Another problem may occur when reimbursement depends on the severity that is scored for a patient. This may pose an upward bias on the recording of comorbidities in claims databases for example.

The outcomes for prognostic analyses usually suffer from the same limitations as retrospective studies, since usually no pre-defined assessments are made. Outcomes are therefore often limited to survival, although other adverse events can sometimes also be derived.105,394 Strengths of prognostic studies with registry data include large sample sizes, and representativeness of patients (especially with population-based cancer registries). Available large databases may especially be useful for studying predictive relationships of a limited number of predictors with survival.

3.2.6 *3.2.6 Example: Surgical Mortality in Oesophageal Cancer

The SEER-Medicare database was used to analyze 30-day mortality in 1,327 patients undergoing surgery for oesophageal cancer. Predictive patient characteristics included age, comorbidity (cardiac, pulmonary, renal, hepatic, and diabetes), preoperative radiotherapy or combined chemoradiotherapy, and a relatively low hospital volume, which were combined in a simple prognostic score. Validation was done in another registry, and in a hospital series.423

3.2.7 3.2.7 Nested Case–Control Studies

A prospectively designed, nested case–control study is sometimes an efficient option for prediction research. A case–control design is especially attractive when the outcome is relatively rare, such as incident breast cancer.131 For example, if 30-day mortality is 1%, it is efficient to determine predictors in all patients who died, but for example 4% of the controls (1:4 case–control ratio). A random sample of controls is used as comparison for the cases. If the outcome is well defined, such as survival, selection bias cannot be a problem. Assessment of predictors is in retrospect, which is a limitation. If a prediction model is developed, the average outcome incidence has to be adjusted for final calculation of probabilities, while the regression coefficients can be based on the case–control study.131

3.2.8 *3.2.8 Example: Perioperative Mortality in Major Vascular Surgery

An interesting example is the analysis of perioperative mortality in patients undergoing major vascular surgery.340 Predictors were determined in retrospect from a detailed chart review in all cases (patients who died), and in selected controls (patients who did survive surgery). Controls had surgery just before and just after the case. Hence a 1:2 ratio was achieved for cases against controls.

3.3 3.3 Studies for diagnosis

3.3.1 3.3.1 Cross-Sectional Study Design and Multivariable Modelling

Ideally, a diagnostic study considers a well-defined cohort of patients suspected of a certain diagnosis, e.g. an acute myocardial infarction.238 Such a diagnostic study then resembles a prognostic cohort study. The cohort is here defined by the suspicion of having (rather than actually having) a disease.
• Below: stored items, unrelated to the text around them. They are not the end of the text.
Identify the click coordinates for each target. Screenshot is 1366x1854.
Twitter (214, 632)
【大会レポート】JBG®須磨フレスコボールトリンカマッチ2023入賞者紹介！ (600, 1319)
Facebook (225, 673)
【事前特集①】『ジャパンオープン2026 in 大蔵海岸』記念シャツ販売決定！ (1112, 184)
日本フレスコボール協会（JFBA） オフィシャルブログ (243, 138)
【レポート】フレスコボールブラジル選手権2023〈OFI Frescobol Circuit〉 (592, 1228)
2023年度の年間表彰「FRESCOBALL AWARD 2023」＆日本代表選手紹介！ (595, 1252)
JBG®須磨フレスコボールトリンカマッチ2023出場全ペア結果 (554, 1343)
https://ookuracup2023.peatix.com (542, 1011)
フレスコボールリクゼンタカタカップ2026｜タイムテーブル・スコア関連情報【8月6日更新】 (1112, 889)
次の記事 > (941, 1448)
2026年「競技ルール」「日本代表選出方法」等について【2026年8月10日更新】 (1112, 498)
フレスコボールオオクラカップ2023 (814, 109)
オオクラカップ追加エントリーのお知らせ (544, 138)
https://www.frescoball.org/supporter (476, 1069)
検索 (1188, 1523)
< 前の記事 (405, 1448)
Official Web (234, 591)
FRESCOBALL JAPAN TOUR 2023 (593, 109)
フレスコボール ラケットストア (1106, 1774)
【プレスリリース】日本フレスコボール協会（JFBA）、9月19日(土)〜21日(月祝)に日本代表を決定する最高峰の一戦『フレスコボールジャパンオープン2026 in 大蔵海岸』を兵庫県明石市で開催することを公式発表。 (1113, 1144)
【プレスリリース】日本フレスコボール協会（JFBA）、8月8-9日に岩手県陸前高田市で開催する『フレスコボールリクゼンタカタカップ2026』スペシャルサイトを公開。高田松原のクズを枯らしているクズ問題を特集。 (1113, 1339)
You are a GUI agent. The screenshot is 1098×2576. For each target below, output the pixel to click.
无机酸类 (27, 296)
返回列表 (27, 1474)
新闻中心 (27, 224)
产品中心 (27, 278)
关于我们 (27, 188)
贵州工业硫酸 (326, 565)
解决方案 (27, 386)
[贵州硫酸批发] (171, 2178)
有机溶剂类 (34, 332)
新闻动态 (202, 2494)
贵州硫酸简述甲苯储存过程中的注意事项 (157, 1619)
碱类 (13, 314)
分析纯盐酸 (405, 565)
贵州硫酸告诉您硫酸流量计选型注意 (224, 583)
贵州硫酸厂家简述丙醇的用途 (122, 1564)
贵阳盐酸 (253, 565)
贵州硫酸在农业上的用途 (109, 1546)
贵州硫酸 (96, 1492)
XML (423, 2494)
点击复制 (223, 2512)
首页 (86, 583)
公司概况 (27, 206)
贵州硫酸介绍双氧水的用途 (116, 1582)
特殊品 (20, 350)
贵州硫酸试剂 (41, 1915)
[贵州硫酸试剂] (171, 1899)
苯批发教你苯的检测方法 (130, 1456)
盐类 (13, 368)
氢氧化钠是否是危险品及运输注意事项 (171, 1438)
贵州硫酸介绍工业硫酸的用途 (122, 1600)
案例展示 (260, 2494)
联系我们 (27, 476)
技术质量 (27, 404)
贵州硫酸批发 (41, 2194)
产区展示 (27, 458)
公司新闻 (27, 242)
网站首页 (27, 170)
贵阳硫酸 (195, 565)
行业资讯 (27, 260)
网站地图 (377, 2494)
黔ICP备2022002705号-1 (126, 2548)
The outcome is the underlying diagnosis. The study may therefore be labelled cross-sectional, since the predictor–outcome relationships are studied at a single point in time. Several characteristics may be predictive of the underlying diagnosis. For a model, we should start with considering simple characteristics such as demographics, and symptoms and signs obtained from patient history. Next, we may consider simple diagnostic tests, and finally invasive and/or costly tests.295 The diagnosis (presence or absence of the target disease) should be established by a reference test or standard. This test used to be called “gold” standard, but no method is 24 carat gold. The result of the reference test is preferably interpreted without knowledge of the predictor and diagnostic test values. Such blinding prevents the information or incorporation bias.296

A common problem in diagnostic evaluations is the incomplete registration of all predictive characteristics. Not all patients may have undergone the entire diagnostic work-up, especially if they are considered as at low risk of the target disease. Similarly, outcome assessment may be incomplete, if a test is used as a gold standard which is selectively performed.343 These problems are especially prominent in diagnostic analyses on data from routine practice.313 Prospective studies are hence preferable, since these may use a pre-specified protocol for systematic diagnostic work-up and reference standard testing.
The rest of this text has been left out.